» **TASK**:
Please pull out the records from the first line up to and including the line with "Click the 'Pour", and reproduce those lines word for word.

(Data listing)
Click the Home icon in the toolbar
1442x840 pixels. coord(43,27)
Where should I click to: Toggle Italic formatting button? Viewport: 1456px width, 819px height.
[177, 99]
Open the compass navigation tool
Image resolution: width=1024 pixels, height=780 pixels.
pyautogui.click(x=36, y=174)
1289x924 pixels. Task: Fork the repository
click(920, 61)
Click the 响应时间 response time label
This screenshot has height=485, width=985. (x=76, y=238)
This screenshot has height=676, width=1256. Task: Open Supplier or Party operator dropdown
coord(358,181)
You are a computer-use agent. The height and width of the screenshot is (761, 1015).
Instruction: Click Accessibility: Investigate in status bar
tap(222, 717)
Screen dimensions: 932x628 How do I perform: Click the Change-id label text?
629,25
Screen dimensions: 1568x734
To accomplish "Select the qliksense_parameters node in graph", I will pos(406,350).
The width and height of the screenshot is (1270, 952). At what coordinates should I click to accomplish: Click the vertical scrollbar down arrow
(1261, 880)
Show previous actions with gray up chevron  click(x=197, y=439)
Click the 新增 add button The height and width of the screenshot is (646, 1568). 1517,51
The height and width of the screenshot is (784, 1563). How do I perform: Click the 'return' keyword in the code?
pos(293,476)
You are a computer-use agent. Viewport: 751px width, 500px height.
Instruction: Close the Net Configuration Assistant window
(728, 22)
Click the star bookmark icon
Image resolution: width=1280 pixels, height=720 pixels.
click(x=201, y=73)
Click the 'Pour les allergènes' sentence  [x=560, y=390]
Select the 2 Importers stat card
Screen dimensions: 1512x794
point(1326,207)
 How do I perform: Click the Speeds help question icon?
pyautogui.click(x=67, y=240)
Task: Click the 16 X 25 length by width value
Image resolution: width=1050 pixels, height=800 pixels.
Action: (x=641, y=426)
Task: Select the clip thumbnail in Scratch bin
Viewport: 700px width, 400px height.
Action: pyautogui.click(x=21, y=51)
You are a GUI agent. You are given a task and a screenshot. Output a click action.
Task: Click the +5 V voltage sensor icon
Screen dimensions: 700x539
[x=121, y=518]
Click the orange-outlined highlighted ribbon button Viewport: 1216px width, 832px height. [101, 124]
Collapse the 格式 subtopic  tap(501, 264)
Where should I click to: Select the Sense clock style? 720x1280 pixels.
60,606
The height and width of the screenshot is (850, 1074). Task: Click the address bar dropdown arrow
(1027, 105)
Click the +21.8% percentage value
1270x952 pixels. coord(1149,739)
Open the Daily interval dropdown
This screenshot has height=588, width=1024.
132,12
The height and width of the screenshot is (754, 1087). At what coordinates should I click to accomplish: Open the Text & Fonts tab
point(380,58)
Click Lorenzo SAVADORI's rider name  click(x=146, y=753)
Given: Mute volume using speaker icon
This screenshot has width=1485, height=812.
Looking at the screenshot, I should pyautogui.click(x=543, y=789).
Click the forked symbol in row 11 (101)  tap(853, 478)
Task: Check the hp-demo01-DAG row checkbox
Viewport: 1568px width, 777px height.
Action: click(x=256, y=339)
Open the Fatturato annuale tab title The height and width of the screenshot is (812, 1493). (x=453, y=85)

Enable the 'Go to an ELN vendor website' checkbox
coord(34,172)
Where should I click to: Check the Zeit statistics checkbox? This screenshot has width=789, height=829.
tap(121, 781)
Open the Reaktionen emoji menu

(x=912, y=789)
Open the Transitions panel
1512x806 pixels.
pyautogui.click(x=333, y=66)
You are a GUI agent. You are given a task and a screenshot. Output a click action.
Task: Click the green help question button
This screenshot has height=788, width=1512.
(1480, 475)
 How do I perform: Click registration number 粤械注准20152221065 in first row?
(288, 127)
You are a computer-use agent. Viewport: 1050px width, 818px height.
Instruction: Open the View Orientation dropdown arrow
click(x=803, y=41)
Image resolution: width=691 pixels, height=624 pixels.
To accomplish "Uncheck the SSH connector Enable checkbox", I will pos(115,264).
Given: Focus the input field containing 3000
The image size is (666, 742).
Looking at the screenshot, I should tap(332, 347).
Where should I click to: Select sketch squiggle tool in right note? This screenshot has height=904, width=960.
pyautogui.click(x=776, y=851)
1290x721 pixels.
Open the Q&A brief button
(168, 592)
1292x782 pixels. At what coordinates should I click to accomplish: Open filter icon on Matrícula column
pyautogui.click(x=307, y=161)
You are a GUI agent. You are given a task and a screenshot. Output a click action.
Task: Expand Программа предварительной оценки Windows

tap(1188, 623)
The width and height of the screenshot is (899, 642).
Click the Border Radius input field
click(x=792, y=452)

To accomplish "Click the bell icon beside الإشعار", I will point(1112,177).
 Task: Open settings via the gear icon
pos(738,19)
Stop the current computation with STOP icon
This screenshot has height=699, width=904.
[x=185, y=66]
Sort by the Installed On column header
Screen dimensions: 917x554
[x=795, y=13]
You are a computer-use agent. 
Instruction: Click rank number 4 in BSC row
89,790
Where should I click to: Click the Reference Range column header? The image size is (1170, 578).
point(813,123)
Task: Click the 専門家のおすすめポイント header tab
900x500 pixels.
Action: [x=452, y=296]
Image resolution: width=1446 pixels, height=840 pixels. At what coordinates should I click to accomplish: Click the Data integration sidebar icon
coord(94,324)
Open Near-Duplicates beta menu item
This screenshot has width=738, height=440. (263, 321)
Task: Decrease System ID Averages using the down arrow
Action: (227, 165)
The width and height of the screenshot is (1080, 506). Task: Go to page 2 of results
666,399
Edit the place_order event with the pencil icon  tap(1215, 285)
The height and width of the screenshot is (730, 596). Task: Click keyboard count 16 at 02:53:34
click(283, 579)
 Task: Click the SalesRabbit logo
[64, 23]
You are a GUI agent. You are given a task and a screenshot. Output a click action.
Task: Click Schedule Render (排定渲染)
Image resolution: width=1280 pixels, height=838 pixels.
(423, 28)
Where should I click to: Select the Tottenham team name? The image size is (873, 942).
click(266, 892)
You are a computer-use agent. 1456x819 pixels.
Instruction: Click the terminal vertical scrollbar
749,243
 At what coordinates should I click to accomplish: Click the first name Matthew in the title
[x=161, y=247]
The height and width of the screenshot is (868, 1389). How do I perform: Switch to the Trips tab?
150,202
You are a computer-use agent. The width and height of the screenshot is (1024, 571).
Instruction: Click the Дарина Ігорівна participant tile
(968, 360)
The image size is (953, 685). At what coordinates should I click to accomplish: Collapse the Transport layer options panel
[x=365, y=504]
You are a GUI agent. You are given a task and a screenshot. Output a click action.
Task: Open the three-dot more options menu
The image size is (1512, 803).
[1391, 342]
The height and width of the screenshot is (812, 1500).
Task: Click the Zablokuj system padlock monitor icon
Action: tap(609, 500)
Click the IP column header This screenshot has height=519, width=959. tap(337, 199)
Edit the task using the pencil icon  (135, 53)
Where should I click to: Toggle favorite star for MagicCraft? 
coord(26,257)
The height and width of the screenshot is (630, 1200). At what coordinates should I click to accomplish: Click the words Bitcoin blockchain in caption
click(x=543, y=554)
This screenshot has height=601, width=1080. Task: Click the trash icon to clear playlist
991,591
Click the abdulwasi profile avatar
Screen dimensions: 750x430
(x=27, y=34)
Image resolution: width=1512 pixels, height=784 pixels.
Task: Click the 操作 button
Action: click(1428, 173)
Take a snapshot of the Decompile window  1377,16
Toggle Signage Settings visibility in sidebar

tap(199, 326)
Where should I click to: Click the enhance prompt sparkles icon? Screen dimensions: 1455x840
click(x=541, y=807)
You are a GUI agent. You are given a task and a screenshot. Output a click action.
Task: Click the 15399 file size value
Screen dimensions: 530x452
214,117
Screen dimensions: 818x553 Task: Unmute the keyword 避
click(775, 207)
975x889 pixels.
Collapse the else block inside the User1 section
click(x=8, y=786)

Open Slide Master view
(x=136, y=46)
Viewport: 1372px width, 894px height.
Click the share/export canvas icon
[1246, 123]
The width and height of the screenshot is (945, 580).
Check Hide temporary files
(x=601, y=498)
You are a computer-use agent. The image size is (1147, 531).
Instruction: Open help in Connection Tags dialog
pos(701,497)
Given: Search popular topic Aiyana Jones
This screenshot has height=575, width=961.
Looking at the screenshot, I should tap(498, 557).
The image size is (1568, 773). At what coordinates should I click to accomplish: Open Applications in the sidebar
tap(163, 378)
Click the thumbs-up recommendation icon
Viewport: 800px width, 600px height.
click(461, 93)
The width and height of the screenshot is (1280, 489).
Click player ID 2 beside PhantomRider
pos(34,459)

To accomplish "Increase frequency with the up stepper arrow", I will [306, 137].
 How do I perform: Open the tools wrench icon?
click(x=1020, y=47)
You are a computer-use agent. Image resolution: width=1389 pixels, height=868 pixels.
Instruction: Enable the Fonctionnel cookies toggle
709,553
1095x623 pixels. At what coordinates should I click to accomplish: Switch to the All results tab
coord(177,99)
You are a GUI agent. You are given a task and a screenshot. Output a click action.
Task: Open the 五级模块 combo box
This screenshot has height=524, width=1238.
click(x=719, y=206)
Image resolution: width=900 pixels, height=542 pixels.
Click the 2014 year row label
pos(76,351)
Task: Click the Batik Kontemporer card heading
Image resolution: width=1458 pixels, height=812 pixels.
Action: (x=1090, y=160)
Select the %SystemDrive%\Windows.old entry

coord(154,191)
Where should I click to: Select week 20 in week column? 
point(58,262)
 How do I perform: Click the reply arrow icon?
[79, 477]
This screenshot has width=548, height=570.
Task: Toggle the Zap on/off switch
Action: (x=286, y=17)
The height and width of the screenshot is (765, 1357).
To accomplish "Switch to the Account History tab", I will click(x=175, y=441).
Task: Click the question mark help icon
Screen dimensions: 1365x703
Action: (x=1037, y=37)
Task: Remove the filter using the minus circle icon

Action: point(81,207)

» **SOLUTION TO THIS TASK**:
Click the Home icon in the toolbar
1442x840 pixels. coord(43,27)
Where should I click to: Toggle Italic formatting button? Viewport: 1456px width, 819px height.
[177, 99]
Open the compass navigation tool
Image resolution: width=1024 pixels, height=780 pixels.
pyautogui.click(x=36, y=174)
1289x924 pixels. Task: Fork the repository
click(920, 61)
Click the 响应时间 response time label
This screenshot has height=485, width=985. (x=76, y=238)
This screenshot has height=676, width=1256. Task: Open Supplier or Party operator dropdown
coord(358,181)
You are a computer-use agent. The height and width of the screenshot is (761, 1015).
Instruction: Click Accessibility: Investigate in status bar
tap(222, 717)
Screen dimensions: 932x628 How do I perform: Click the Change-id label text?
629,25
Screen dimensions: 1568x734
To accomplish "Select the qliksense_parameters node in graph", I will pos(406,350).
The width and height of the screenshot is (1270, 952). At what coordinates should I click to accomplish: Click the vertical scrollbar down arrow
(1261, 880)
Show previous actions with gray up chevron  click(x=197, y=439)
Click the 新增 add button The height and width of the screenshot is (646, 1568). 1517,51
The height and width of the screenshot is (784, 1563). How do I perform: Click the 'return' keyword in the code?
pos(293,476)
You are a computer-use agent. Viewport: 751px width, 500px height.
Instruction: Close the Net Configuration Assistant window
(728, 22)
Click the star bookmark icon
Image resolution: width=1280 pixels, height=720 pixels.
click(x=201, y=73)
Click the 'Pour les allergènes' sentence  [x=560, y=390]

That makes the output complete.